Records from a dataset:
__________________________________________________

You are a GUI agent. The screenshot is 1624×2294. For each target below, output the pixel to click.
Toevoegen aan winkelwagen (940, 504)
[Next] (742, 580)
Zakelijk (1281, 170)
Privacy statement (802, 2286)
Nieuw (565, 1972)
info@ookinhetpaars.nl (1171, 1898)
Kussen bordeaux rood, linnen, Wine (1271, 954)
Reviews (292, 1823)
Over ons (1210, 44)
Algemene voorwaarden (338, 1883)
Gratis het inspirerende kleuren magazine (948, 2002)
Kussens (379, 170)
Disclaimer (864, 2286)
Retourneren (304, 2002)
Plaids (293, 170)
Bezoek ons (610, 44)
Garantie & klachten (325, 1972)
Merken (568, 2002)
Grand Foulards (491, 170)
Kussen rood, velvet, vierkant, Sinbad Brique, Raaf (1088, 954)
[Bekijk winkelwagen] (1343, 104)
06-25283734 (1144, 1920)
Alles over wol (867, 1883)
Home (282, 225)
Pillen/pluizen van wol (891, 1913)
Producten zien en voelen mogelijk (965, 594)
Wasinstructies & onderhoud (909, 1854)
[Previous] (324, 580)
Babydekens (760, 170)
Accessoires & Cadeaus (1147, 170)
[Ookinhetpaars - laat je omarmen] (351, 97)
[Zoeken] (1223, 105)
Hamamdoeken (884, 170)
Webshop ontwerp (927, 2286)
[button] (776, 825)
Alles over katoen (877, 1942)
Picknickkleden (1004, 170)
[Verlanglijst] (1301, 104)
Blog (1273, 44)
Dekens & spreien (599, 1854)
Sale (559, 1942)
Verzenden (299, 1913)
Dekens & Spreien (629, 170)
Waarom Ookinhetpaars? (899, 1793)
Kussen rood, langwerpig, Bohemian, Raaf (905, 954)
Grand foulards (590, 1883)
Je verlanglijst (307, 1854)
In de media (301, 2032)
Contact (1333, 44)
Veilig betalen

__________________________________________________

What to produce:
Of the entries listed above, reproduce only the lines starting at the line containing "info@ookinhetpaars.nl (1171, 1898)" and ending at the line containing "Garantie & klachten (325, 1972)". Include both, exactly as they stand.

Result of this exercise:
info@ookinhetpaars.nl (1171, 1898)
Kussen bordeaux rood, linnen, Wine (1271, 954)
Reviews (292, 1823)
Over ons (1210, 44)
Algemene voorwaarden (338, 1883)
Gratis het inspirerende kleuren magazine (948, 2002)
Kussens (379, 170)
Disclaimer (864, 2286)
Retourneren (304, 2002)
Plaids (293, 170)
Bezoek ons (610, 44)
Garantie & klachten (325, 1972)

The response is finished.